The fact that this story is about an alien surfer who travels intergalactically on a surfboard and uses “the power cosmic” to enable an earth woman to breath while travelling through the cosmos at the speed of light, is clearly irrational, but this aspect of the story is, to quote from the final lines from section 24 of Aristotle’s Poetics, “a likely impossibility is always preferable to an unconvincing possibility.” (2001: 1482)

The impossibility of the character of the Silver Surfer is fine in fiction, it triggers our imagination, but the invention of the Never Queen to aid their leap from the infinite loop is an unconvincing improbability and a contrived device all too convenient in removing us from the “corners” we paint ourselves into.
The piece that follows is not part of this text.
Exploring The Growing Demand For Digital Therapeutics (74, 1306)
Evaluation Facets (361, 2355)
In order to deepen our understanding of the possibilities that are contained in this issue of Silver Surfer it will be useful to take a short detour into…

In the history of Western thought, there have been three major paradigm shifts in our understanding of the relationship between the One and the Infinite. During the period of classical antiquity, Being as such, was seen as finite in a cosmos that was limited.

The Greek Gods themselves were immortal but they were always finite beings in terms of the possibilities of their existence. The Greek term Apeiron (ἄπειρον) indicates that which is unlimited, or infinite, and this was seen as a frightening thing in the ancient world. The idea that there was an infinite world of possibilities was a terrifying prospect and would bring about a cosmos in which nothing could have certainty.

The very act of attempting to go beyond the limits of existence was for the ancient Greeks and Romans a form of hubris and as such would bring about tragic consequences. This can be seen in Greek tragic drama in which any act that attempts to go beyond the limit of the finite world would inevitably lead to death and destruction on a grand scale as can be seen in the plays of Aeschylus, Sophocles, and Euripides.

In the Greek view of the cosmos there was a tension between, Being as such, i.e. the finite world, in which there are harmony and perfection in the finite existence of the One; and on the other hand, the imperfections of unlimited infinite possibilities which could only ever lead to chaos and uncertainty.

The second succession of the tension between the One and the Infinite in the west took place during the middle ages and up to the late Renaissance with the rise of monotheism and most notably Christianity. This period sees the idea emerge of a God who has no limit, and who is beyond the limits of our finite world itself.

This omnipotent God is infinite but also takes the form of the One. In this view of the cosmos, there are two parallel realms of possibilities, there is the realm of finite possibilities, which is the realm of humans; and there is also the realm of infinite possibilities which is the realm of the one One, i.e. God.

During this period the infinite is the cause of creativity. It is from God that something comes from nothing into the realm of the finite. Whereas in ancient Greek times it was a form of hubris leading to tragedy to believe in something beyond the limits of existence, in the period of Christianity it is a tragedy not to believe in that which exists beyond the world of the finite.

To believe in God was to believe in a truth greater than oneself and to make a leap of faith towards the infinite Being beyond the limits of one’s finite existence.